WHAT TO WORK ON:
1. Retype the blog posts between "And just to" and "from Oakland. Swoon.", inclusive.
2. Based on the blog posts, mark each statement yes or no, and quote the words that decide it.
(a) The writer has committed to buying nothing online during April.
(b) Shannon and the Clams come from Portland.
(c) Hot Chip's album In Our Heads comes out on September 13th.
3. From the blog posts, list every ingredient of the weird salad the writer finds depressing to be stuck with.

TEXT:
Today: Romain, mushrooms, celery, garbanzo beans, peas.

We'll see what the future will bring.

Also someone at work gave me a free set of Blazer tickets! So there's that.

Valuable Lesson 1: When you decide to stop spending money on frivolous things, someone will give them to you instead.

April 6, 2012

Saving April

I've been thinking about money a lot lately, mostly about saving it and the various frivolous ways I spend it, and in an effort to save more and spend less, I have committed to not buying anything online (clothing, shoes, etc.) for the month of April. Ugh. April will be remembered as The Month of the Saddest Mailbox.

But! That doesn't mean that you have to do that. Check out Delicate Doilies on Etsy. Emily and Shola (both great bloggers and fun people) have combined their thrifting (and modeling) skills to bring you vintage treasures on the regular (If that horse sweater is not a total treasure I don't know what is.)




And just to make April a little bit worse, I'm not going to buy lunch out for the rest of the month and have committed to packing a stupid gross lunch every day (I pack lunch all the time, but you know, eat out at least once a week, maybe twice). This is going to be tough. Moving the office downtown opened up my world to a whole plethora of carts, quick lunch places, and friends who also work downtown and want to eat lunch with me. There is nothing more depressing than being stuck with a weird salad with leftover roasted broccoli, bits of old lettuce, salami, and goat cheese, when you would prefer to go get some pho. And for the sake of honesty, The Month of the Sad Lunch Sack started yesterday because I definitely went out for tacos on Tuesday.

April 4, 2012

New Favorite

Oh man. Here's my new favorite band: Shannon and the Clams. Doo wop garage rock from Oakland. Swoon.

April 3, 2012

On Being Rude

I've been told that my neglect of the blog is rude. I hate to be rude and try on a pretty regular basis to be a not-rude person (nice is sometimes a stretch, but not-rude is achievable). So, with that in mind, I'd like to share Hot Chip's newest single "Flutes" from their upcoming album In Our Heads (June 12th!). Please don't watch if you get motion sickness. Just close you eyes, listen, and look forward to September 13th, when they finally show their faces in Portland after many years of neglect.

March 26, 2012

Apologies

I'm sorry for the lack of posts lately. I'm taking a break from blogging until it feels more meaningful. It may be that I will have to take things in a new direction. To be continued . . .

March 7, 2012

Getaway

Guess where I'm going tomorrow?

I'm going to need this:


And these:

And I might see one of these (if I'm lucky):




Give up? Well, this should make it easy:



Ooof. It's even better than I remember.

DATA SEGMENT:
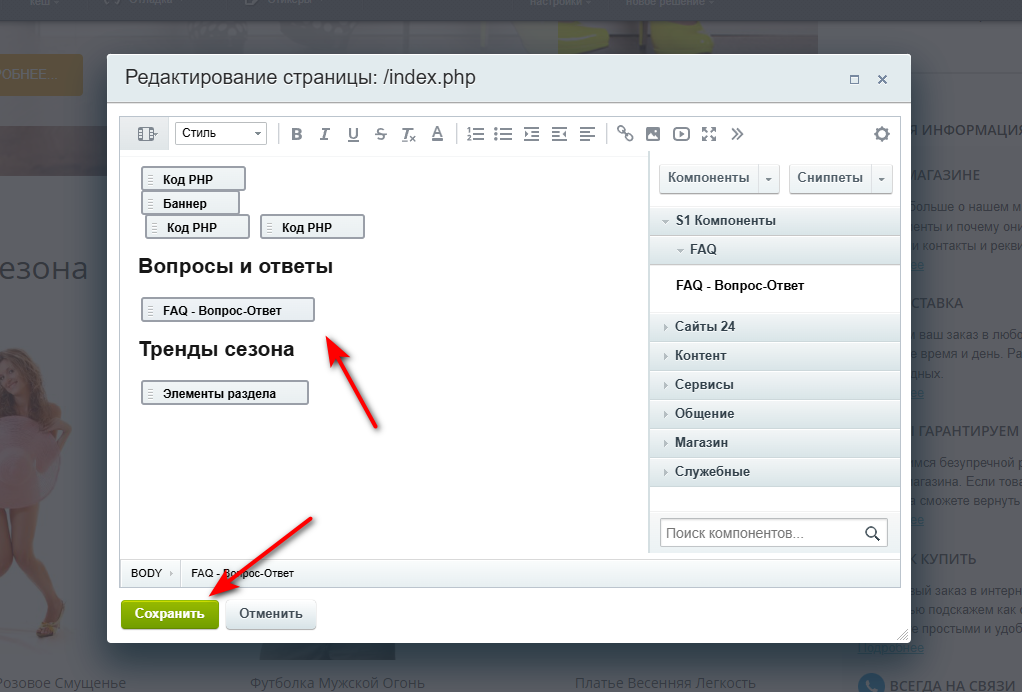Collapse the S1 Компоненты section

[725, 221]
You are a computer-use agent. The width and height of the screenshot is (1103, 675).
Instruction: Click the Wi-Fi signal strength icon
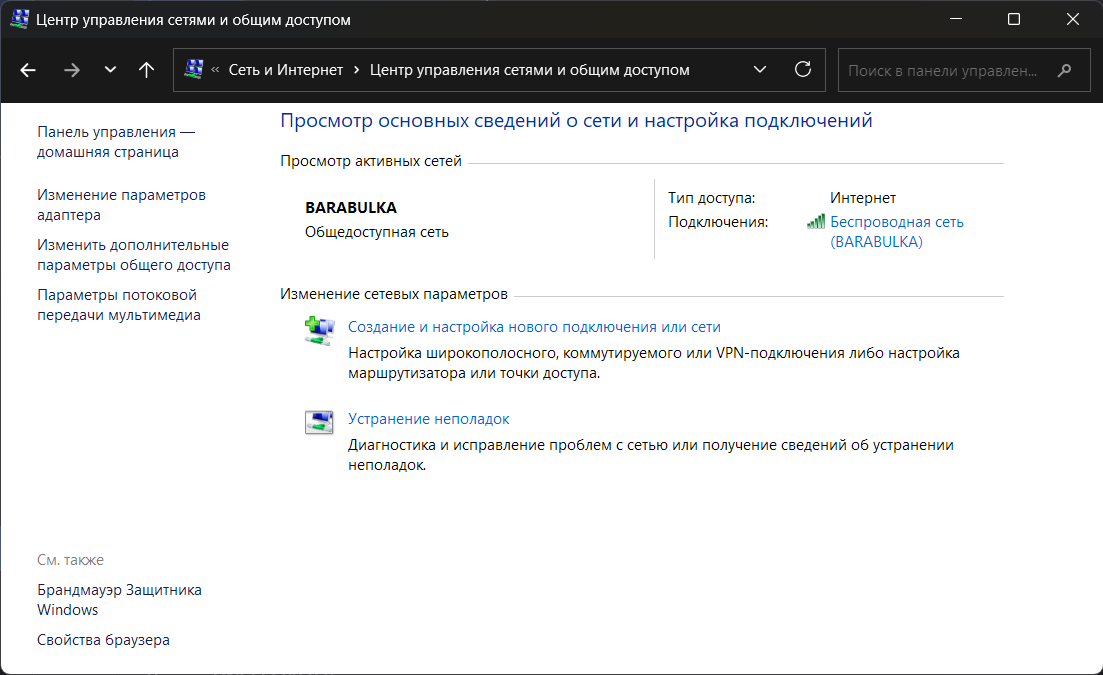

ANSWERS TO THE TASKS:
1.
And just to make April a little bit worse, I'm not going to buy lunch out for the rest of the month and have committed to packing a stupid gross lunch every day (I pack lunch all the time, but you know, eat out at least once a week, maybe twice). This is going to be tough. Moving the office downtown opened up my world to a whole plethora of carts, quick lunch places, and friends who also work downtown and want to eat lunch with me. There is nothing more depressing than being stuck with a weird salad with leftover roasted broccoli, bits of old lettuce, salami, and goat cheese, when you would prefer to go get some pho. And for the sake of honesty, The Month of the Sad Lunch Sack started yesterday because I definitely went out for tacos on Tuesday.

April 4, 2012

New Favorite

Oh man. Here's my new favorite band: Shannon and the Clams. Doo wop garage rock from Oakland. Swoon.

2.
(a) Yes: "I have committed to not buying anything online (clothing, shoes, etc.) for the month of April."
(b) No: "Doo wop garage rock from Oakland."
(c) No: "In Our Heads (June 12th!)"

3.
- leftover roasted broccoli
- bits of old lettuce
- salami
- goat cheese